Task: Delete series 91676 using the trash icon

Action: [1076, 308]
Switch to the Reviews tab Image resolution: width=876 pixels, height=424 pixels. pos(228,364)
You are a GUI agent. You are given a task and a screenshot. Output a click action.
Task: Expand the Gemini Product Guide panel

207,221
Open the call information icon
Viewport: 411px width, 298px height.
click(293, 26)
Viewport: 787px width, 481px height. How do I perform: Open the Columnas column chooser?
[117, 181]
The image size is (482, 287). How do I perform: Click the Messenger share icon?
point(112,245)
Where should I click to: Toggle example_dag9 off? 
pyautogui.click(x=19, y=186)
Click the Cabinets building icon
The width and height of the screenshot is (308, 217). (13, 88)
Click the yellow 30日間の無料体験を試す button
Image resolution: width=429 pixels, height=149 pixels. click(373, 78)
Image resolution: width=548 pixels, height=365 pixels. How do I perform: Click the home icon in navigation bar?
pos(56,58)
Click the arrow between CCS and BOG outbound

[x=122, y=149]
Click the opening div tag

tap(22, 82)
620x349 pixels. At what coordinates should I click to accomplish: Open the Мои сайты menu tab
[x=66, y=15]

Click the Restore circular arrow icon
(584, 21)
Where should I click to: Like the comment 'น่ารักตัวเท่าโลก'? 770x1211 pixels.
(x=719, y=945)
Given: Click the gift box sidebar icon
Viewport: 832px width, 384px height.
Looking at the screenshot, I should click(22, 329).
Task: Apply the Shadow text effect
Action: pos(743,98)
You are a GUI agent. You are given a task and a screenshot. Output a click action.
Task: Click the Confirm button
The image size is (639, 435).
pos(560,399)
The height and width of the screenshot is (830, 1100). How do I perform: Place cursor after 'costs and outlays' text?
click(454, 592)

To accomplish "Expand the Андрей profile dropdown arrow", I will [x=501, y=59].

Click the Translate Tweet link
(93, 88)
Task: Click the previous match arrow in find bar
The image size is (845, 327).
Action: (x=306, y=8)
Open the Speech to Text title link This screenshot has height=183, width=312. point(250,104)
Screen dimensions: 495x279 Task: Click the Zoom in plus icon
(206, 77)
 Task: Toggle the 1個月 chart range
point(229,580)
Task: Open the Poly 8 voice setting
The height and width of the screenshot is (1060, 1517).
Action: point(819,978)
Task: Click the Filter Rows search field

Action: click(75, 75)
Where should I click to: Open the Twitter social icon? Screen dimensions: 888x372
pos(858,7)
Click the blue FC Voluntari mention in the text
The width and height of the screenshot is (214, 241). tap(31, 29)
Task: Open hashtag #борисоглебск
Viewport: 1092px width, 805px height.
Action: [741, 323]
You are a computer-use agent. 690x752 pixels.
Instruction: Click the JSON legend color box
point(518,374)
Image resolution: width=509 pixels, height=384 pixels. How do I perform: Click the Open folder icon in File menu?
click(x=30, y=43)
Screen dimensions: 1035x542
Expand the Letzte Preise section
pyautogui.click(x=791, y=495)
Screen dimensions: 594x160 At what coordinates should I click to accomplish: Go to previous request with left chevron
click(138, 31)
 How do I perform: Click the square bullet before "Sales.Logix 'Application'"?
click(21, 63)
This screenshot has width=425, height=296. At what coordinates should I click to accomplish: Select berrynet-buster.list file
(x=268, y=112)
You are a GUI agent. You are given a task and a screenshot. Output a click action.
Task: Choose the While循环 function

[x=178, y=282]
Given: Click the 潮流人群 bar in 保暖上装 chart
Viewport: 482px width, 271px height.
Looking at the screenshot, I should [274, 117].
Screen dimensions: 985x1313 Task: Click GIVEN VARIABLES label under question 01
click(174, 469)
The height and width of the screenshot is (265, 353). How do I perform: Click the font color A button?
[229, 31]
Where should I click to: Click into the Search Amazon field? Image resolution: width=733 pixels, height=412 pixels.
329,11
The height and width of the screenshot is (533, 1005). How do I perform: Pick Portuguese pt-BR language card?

▶ [Your task]: The answer must consist of every entry, set down exactly as given.

▶ [Answer section]:
Task: Delete series 91676 using the trash icon

Action: [1076, 308]
Switch to the Reviews tab Image resolution: width=876 pixels, height=424 pixels. pos(228,364)
You are a GUI agent. You are given a task and a screenshot. Output a click action.
Task: Expand the Gemini Product Guide panel

207,221
Open the call information icon
Viewport: 411px width, 298px height.
click(293, 26)
Viewport: 787px width, 481px height. How do I perform: Open the Columnas column chooser?
[117, 181]
The image size is (482, 287). How do I perform: Click the Messenger share icon?
point(112,245)
Where should I click to: Toggle example_dag9 off? 
pyautogui.click(x=19, y=186)
Click the Cabinets building icon
The width and height of the screenshot is (308, 217). (13, 88)
Click the yellow 30日間の無料体験を試す button
Image resolution: width=429 pixels, height=149 pixels. click(373, 78)
Image resolution: width=548 pixels, height=365 pixels. How do I perform: Click the home icon in navigation bar?
pos(56,58)
Click the arrow between CCS and BOG outbound

[x=122, y=149]
Click the opening div tag

tap(22, 82)
620x349 pixels. At what coordinates should I click to accomplish: Open the Мои сайты menu tab
[x=66, y=15]

Click the Restore circular arrow icon
(584, 21)
Where should I click to: Like the comment 'น่ารักตัวเท่าโลก'? 770x1211 pixels.
(x=719, y=945)
Given: Click the gift box sidebar icon
Viewport: 832px width, 384px height.
Looking at the screenshot, I should click(22, 329).
Task: Apply the Shadow text effect
Action: pos(743,98)
You are a GUI agent. You are given a task and a screenshot. Output a click action.
Task: Click the Confirm button
The image size is (639, 435).
pos(560,399)
The height and width of the screenshot is (830, 1100). How do I perform: Place cursor after 'costs and outlays' text?
click(454, 592)

To accomplish "Expand the Андрей profile dropdown arrow", I will [x=501, y=59].

Click the Translate Tweet link
(93, 88)
Task: Click the previous match arrow in find bar
The image size is (845, 327).
Action: (x=306, y=8)
Open the Speech to Text title link This screenshot has height=183, width=312. point(250,104)
Screen dimensions: 495x279 Task: Click the Zoom in plus icon
(206, 77)
 Task: Toggle the 1個月 chart range
point(229,580)
Task: Open the Poly 8 voice setting
The height and width of the screenshot is (1060, 1517).
Action: point(819,978)
Task: Click the Filter Rows search field

Action: click(75, 75)
Where should I click to: Open the Twitter social icon? Screen dimensions: 888x372
pos(858,7)
Click the blue FC Voluntari mention in the text
The width and height of the screenshot is (214, 241). tap(31, 29)
Task: Open hashtag #борисоглебск
Viewport: 1092px width, 805px height.
Action: [741, 323]
You are a computer-use agent. 690x752 pixels.
Instruction: Click the JSON legend color box
point(518,374)
Image resolution: width=509 pixels, height=384 pixels. How do I perform: Click the Open folder icon in File menu?
click(x=30, y=43)
Screen dimensions: 1035x542
Expand the Letzte Preise section
pyautogui.click(x=791, y=495)
Screen dimensions: 594x160 At what coordinates should I click to accomplish: Go to previous request with left chevron
click(138, 31)
 How do I perform: Click the square bullet before "Sales.Logix 'Application'"?
click(21, 63)
This screenshot has width=425, height=296. At what coordinates should I click to accomplish: Select berrynet-buster.list file
(x=268, y=112)
You are a GUI agent. You are given a task and a screenshot. Output a click action.
Task: Choose the While循环 function

[x=178, y=282]
Given: Click the 潮流人群 bar in 保暖上装 chart
Viewport: 482px width, 271px height.
Looking at the screenshot, I should [274, 117].
Screen dimensions: 985x1313 Task: Click GIVEN VARIABLES label under question 01
click(174, 469)
The height and width of the screenshot is (265, 353). How do I perform: Click the font color A button?
[229, 31]
Where should I click to: Click into the Search Amazon field? Image resolution: width=733 pixels, height=412 pixels.
329,11
The height and width of the screenshot is (533, 1005). How do I perform: Pick Portuguese pt-BR language card?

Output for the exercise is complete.